About this exercise | Lines that contain "purple": how many are there in the listing below? Answer with a number and nothing more.

----- Extracted entries -----

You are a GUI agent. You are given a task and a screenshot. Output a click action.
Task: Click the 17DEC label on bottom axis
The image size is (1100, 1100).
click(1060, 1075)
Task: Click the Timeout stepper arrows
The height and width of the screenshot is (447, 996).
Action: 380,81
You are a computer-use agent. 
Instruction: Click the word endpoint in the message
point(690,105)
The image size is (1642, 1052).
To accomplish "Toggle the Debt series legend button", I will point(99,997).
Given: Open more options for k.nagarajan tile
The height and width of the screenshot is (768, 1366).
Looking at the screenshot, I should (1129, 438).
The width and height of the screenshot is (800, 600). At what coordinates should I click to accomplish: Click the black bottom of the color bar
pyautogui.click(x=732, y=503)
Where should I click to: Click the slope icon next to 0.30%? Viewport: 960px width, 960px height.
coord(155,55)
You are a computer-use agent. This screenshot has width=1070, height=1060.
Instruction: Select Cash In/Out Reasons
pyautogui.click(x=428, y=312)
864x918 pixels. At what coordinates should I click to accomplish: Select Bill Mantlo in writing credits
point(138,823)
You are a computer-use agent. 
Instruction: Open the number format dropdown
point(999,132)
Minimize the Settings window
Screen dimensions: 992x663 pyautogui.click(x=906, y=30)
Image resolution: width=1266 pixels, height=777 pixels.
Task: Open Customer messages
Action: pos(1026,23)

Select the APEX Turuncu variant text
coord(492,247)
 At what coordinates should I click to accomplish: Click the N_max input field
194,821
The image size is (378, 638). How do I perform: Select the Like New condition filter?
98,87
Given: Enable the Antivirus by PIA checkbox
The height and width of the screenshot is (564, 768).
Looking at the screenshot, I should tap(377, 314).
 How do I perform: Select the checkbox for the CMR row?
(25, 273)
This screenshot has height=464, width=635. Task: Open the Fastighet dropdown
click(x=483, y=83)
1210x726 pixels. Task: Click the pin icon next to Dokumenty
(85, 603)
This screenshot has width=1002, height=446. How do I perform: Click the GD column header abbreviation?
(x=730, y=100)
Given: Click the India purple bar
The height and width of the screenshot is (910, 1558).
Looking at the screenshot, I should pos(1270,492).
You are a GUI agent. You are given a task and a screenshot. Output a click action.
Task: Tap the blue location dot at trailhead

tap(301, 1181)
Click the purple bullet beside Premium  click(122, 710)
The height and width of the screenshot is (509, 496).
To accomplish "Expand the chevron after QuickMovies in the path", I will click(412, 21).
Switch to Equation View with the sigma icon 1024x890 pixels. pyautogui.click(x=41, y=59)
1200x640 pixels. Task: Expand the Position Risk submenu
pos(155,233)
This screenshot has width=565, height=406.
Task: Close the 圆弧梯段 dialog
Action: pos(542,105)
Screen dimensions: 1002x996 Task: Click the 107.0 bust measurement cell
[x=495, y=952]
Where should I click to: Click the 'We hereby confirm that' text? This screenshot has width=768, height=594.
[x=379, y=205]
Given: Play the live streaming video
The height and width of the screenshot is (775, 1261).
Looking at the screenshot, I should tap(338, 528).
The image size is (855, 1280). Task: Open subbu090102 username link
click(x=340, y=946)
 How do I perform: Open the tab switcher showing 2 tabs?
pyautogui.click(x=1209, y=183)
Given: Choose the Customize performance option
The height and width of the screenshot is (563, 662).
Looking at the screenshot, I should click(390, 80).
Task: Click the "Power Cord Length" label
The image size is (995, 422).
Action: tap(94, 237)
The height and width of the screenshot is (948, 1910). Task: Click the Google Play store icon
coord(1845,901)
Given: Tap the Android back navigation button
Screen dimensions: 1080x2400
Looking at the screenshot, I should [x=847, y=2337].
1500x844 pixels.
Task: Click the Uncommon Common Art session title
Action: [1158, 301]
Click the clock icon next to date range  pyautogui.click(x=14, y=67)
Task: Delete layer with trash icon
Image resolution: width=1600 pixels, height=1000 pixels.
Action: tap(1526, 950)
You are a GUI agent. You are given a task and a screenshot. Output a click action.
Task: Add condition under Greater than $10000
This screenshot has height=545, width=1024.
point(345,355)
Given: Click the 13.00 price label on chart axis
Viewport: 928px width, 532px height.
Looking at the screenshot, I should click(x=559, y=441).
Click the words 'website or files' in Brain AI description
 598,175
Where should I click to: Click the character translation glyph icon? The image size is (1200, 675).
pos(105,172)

-----

Task solution | 2